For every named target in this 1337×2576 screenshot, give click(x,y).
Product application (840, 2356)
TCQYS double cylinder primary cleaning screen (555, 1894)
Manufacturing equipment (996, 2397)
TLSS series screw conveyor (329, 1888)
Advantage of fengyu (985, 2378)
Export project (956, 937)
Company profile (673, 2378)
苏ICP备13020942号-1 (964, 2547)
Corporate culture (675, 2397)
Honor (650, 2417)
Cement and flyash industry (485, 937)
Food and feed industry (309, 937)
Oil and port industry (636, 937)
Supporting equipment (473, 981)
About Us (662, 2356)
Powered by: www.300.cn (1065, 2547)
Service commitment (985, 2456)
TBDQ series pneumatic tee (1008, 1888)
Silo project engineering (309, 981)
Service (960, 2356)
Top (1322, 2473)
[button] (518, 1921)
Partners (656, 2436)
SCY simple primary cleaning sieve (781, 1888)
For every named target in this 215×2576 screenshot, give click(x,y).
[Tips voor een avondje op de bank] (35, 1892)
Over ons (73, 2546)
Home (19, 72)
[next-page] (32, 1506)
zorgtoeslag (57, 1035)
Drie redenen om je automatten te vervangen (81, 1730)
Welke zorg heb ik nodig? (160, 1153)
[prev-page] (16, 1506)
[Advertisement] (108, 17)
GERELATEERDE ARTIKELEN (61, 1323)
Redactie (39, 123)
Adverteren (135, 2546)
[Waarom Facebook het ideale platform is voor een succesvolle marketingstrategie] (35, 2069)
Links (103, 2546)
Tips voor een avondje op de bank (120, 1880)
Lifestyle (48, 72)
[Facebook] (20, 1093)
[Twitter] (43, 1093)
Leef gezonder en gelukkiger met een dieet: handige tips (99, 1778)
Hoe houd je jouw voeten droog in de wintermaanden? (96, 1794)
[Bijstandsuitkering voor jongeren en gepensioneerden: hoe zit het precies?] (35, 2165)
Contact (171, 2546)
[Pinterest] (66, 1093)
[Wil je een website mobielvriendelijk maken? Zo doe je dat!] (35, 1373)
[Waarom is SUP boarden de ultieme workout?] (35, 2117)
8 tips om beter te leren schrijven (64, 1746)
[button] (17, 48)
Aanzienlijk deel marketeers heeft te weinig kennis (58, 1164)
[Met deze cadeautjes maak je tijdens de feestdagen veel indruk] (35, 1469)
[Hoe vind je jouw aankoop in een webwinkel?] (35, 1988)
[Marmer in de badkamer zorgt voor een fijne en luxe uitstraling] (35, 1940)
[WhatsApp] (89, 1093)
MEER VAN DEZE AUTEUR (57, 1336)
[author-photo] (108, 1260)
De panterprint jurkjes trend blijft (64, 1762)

- - -

### DIRECTIONS FOR THIS TASK
Print every record above once more, exactly as written.

### ANSWER SPACE
For every named target in this 1337×2576 screenshot, give click(x,y).
Product application (840, 2356)
TCQYS double cylinder primary cleaning screen (555, 1894)
Manufacturing equipment (996, 2397)
TLSS series screw conveyor (329, 1888)
Advantage of fengyu (985, 2378)
Export project (956, 937)
Company profile (673, 2378)
苏ICP备13020942号-1 (964, 2547)
Corporate culture (675, 2397)
Honor (650, 2417)
Cement and flyash industry (485, 937)
Food and feed industry (309, 937)
Oil and port industry (636, 937)
Supporting equipment (473, 981)
About Us (662, 2356)
Powered by: www.300.cn (1065, 2547)
Service commitment (985, 2456)
TBDQ series pneumatic tee (1008, 1888)
Silo project engineering (309, 981)
Service (960, 2356)
Top (1322, 2473)
[button] (518, 1921)
Partners (656, 2436)
SCY simple primary cleaning sieve (781, 1888)
For every named target in this 215×2576 screenshot, give click(x,y).
[Tips voor een avondje op de bank] (35, 1892)
Over ons (73, 2546)
Home (19, 72)
[next-page] (32, 1506)
zorgtoeslag (57, 1035)
Drie redenen om je automatten te vervangen (81, 1730)
Welke zorg heb ik nodig? (160, 1153)
[prev-page] (16, 1506)
[Advertisement] (108, 17)
GERELATEERDE ARTIKELEN (61, 1323)
Redactie (39, 123)
Adverteren (135, 2546)
[Waarom Facebook het ideale platform is voor een succesvolle marketingstrategie] (35, 2069)
Links (103, 2546)
Tips voor een avondje op de bank (120, 1880)
Lifestyle (48, 72)
[Facebook] (20, 1093)
[Twitter] (43, 1093)
Leef gezonder en gelukkiger met een dieet: handige tips (99, 1778)
Hoe houd je jouw voeten droog in de wintermaanden? (96, 1794)
[Bijstandsuitkering voor jongeren en gepensioneerden: hoe zit het precies?] (35, 2165)
Contact (171, 2546)
[Pinterest] (66, 1093)
[Wil je een website mobielvriendelijk maken? Zo doe je dat!] (35, 1373)
[Waarom is SUP boarden de ultieme workout?] (35, 2117)
8 tips om beter te leren schrijven (64, 1746)
[button] (17, 48)
Aanzienlijk deel marketeers heeft te weinig kennis (58, 1164)
[Met deze cadeautjes maak je tijdens de feestdagen veel indruk] (35, 1469)
[Hoe vind je jouw aankoop in een webwinkel?] (35, 1988)
[Marmer in de badkamer zorgt voor een fijne en luxe uitstraling] (35, 1940)
[WhatsApp] (89, 1093)
MEER VAN DEZE AUTEUR (57, 1336)
[author-photo] (108, 1260)
De panterprint jurkjes trend blijft (64, 1762)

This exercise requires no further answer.